What happens when football stops for Coronavirus?


Football, one of the largest cultural phenomena in existence and among the most widespread forms of entertainment in the world, has stopped everywhere due to the spread of the coronavirus. We still don't know for sure how long it will take to review a Serie A or Premier League match, or an eighth final of the UEFA Champions League: certainly not less than a month, in the best case; maybe more.

There are big questions open on the economic and managerial level: football teams are also companies, and like any other company they have seen their revenues greatly decrease with consequences that will lead to re-discuss contracts, sponsorships and shared rules such as those of the so-called Financial Fair Play.
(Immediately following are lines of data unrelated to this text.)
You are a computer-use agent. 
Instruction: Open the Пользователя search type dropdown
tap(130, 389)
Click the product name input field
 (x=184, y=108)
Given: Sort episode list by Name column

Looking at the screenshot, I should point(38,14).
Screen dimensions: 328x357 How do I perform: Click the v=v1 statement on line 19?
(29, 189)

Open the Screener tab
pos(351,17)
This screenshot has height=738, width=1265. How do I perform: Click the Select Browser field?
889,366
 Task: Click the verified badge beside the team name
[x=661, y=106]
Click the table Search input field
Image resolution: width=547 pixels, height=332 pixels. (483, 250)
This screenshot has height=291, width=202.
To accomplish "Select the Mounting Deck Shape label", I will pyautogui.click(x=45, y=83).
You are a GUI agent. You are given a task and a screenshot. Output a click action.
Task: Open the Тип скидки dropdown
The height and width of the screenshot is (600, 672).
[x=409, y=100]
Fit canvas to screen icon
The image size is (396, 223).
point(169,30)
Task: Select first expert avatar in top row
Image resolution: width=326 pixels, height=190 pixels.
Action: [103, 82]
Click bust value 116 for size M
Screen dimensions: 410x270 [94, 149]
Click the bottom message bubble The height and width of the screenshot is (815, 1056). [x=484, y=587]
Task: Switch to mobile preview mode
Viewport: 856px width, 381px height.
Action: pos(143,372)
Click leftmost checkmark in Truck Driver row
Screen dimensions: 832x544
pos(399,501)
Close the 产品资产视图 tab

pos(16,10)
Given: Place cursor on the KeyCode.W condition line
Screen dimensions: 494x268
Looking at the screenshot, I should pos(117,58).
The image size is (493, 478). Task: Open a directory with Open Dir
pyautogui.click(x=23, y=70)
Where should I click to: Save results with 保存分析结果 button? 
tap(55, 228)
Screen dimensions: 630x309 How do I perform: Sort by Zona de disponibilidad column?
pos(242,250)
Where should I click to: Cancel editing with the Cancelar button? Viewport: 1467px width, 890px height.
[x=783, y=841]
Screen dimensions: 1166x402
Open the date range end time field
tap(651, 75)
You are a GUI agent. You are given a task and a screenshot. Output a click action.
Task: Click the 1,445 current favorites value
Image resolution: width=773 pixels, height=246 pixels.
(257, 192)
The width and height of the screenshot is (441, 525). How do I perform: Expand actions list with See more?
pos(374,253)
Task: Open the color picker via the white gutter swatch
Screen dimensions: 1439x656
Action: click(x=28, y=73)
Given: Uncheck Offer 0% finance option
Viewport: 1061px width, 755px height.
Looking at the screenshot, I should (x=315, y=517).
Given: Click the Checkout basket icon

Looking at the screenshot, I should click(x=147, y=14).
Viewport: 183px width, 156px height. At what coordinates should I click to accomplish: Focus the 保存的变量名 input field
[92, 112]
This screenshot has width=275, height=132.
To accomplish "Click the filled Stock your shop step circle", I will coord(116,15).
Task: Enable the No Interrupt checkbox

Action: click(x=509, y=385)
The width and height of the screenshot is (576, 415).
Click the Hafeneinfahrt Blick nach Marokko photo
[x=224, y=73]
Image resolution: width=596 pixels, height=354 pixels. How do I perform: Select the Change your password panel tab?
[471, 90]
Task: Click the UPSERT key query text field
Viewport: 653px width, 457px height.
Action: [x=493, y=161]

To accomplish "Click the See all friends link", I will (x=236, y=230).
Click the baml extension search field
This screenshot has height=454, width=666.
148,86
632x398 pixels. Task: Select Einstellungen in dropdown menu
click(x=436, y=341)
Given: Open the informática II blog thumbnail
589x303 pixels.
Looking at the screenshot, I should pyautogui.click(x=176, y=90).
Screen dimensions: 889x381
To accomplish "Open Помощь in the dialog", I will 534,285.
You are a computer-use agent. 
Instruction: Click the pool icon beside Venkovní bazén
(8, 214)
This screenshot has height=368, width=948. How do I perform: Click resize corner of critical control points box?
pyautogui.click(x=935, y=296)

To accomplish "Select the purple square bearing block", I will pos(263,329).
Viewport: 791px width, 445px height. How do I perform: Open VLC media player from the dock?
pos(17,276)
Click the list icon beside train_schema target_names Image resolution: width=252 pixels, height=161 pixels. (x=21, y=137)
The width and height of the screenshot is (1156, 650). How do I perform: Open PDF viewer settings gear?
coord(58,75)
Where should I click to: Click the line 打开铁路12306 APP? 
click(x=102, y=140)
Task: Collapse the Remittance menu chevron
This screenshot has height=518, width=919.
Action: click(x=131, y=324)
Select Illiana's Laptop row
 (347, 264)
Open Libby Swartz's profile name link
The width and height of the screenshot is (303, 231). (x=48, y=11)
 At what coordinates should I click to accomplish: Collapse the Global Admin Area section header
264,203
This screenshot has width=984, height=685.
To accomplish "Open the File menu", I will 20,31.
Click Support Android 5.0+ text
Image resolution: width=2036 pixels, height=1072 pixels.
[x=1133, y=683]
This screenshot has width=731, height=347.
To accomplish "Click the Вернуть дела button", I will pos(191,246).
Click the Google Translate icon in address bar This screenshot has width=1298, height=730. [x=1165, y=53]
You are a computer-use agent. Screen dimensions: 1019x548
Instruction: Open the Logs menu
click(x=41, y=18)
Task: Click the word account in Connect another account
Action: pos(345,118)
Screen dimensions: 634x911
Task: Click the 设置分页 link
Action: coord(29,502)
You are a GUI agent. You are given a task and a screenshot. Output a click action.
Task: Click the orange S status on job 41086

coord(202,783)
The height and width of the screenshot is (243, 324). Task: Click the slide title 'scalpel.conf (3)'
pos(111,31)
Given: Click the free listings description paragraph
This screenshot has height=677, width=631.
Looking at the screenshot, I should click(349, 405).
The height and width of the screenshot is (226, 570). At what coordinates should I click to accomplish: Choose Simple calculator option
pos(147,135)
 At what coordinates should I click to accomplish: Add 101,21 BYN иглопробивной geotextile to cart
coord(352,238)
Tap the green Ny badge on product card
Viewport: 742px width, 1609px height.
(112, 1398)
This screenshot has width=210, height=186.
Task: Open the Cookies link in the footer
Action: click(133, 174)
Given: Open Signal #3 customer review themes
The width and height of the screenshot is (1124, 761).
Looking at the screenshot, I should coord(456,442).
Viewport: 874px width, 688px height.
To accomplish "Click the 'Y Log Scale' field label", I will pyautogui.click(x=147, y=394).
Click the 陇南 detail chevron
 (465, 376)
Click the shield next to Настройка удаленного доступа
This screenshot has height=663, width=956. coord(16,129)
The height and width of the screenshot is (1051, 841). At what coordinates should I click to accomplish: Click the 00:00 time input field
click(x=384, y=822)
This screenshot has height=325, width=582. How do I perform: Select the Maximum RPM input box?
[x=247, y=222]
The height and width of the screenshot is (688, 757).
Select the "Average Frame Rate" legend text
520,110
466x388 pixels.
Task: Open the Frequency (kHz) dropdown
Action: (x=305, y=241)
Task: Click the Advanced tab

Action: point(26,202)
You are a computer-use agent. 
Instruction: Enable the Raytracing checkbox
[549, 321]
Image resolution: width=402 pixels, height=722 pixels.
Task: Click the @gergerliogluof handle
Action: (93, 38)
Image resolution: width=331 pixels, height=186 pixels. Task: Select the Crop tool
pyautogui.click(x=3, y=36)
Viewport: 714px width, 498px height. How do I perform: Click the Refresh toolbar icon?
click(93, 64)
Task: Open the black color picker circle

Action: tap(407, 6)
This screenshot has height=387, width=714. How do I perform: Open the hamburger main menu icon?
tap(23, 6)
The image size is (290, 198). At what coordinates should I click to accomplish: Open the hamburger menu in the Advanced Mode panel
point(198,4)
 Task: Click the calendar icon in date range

But in addition to upsetting the calendars of the current season, such a long and homogeneous suspension can also have long-term repercussions in the evolution of the game. This is what happened in fact over seventy years ago, when the Second World War stopped football all over Europe. In those years, the ideas underlying the successes of teams that made the history of football, and that brought him into modernity, spread.

Together with the states of Danubian Europe, Italy was one of the protagonist countries of this development in the mid-twentieth century. The "Grande Torino" of the 1940s was in fact the first modern and winning team in the Italian championship. Thanks to the work of President Ferruccio Novo, technical commissioner Vittorio Pozzo and Hungarian coach Ernő Erbstein - the latter died in Superga with the rest of the team - that Turin gave impetus to the evolution of European football and became one of the bases for subsequent football "revolutions".